I just asked her specifically about 50 Shades "alternatives" and she immediately said Cara McKenna ("Willing Victim" was her favorite of her books).  Also Meg Maguire (who is actually Cara McKenna but more about the love story and less about the "gritty".)  She also mentioned Anne Calhoun & Lauren Gallagher.  Those are probably all 50-Shades type books, not just erotica, but that specific type of erotica.


----------



## Betsy the Quilter (Oct 27, 2008)

The woman next to me on our flight home from Denver, a week or so ago, was reading the second 50 Shades book on her Kindle.  I made no comment.

Betsy


----------



## cinisajoy (Mar 10, 2013)

Meemo said:


> I can tell you a couple of specific books that she always mentions when people ask her about "erotica": Beautiful Disaster (by Jamie McGuire). Poughkeepsie (by Debra Anastasia). She likes Lori Foster a lot (and told my other daughter about those books and she liked them a lot too). Also Megan Hart.
> 
> I just asked her specifically about 50 Shades "alternatives" and she immediately said Cara McKenna ("Willing Victim" was her favorite of her books). Also Meg Maguire (who is actually Cara McKenna but more about the love story and less about the "gritty".) She also mentioned Anne Calhoun & Lauren Gallagher. Those are probably all 50-Shades type books, not just erotica, but that specific type of erotica.

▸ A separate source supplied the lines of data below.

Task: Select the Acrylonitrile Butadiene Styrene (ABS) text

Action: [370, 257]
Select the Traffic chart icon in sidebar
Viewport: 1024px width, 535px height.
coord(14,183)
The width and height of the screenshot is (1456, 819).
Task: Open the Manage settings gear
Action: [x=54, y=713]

Tell your daughter thank you for me. Much appreciated.


----------



## Donna White Glaser (Jan 12, 2011)

Mandy said:


> I listed the erotica as 'technical manuals'.


I so love this! I also read the 1st and about a 1/3 of the second before getting bored.
I think people felt freer to buy 50 Shades if they were using a Kindle because you didn't have to be all "out there" with the book cover. Plus I think the timing of the book's upsurge and the "it's hot to buy a Kindle" phase were fairly close in time. 
It really is a strange question, though.


----------



## history_lover (Aug 9, 2010)

cinisajoy said:


> I hope I put this in the right place.
> I am still giggling over a question that was asked of me on Saturday. We were talking about my Kindle Fire and the lady flat out asked me "Have you read Fifty Shades of Gray?" I answered her no I hadn't because the book was $10 and I don't pay that much for pr0n. She kind of giggled and said well someone else she knew was reading it in book form and had paid $15. At that point, my husband said that I was cheap on buying books.
> I don't think it even dawned on her what she was asking. I don't think I would have the nerve to ask someone if they had read Fifty Shades of Gray. That is just way personal.
> So has anyone else had potentional embarrassing questions asked about their reading habits?
> ...


My MOM asked me if I had read Fifty Shades of Grey. My mom. Asking if I'd read an erotic novel. I know we're close and all... but come on, before Fifty Shades she never would have broached that subject with her daughter. Why is it that some rather averagely written erotic novel hits the mainstream and suddenly it's socially acceptable to talk about it whenever, wherever, and with whoever. What's next? The Queen will be reading it?

To clarify, I don't have a problem with talking about erotica, I don't mind when people ask if I've read it, even my mom - I just don't get why THIS is the novel that has broken social convention.


----------



## MariaESchneider (Aug 1, 2009)

history_lover said:


> My MOM asked me if I had read Fifty Shades of Grey. My mom. Asking if I'd read an erotic novel. I know we're close and all... but come on, before Fifty Shades she never would have broached that subject with her daughter. Why is it that some rather averagely written erotic novel hits the mainstream and suddenly it's socially acceptable to talk about it whenever, wherever, and with whoever. What's next? The Queen will be reading it?
> 
> To clarify, I don't have a problem with talking about erotica, I don't mind when people ask if I've read it, even my mom - I just don't get why THIS is the novel that has broken social convention.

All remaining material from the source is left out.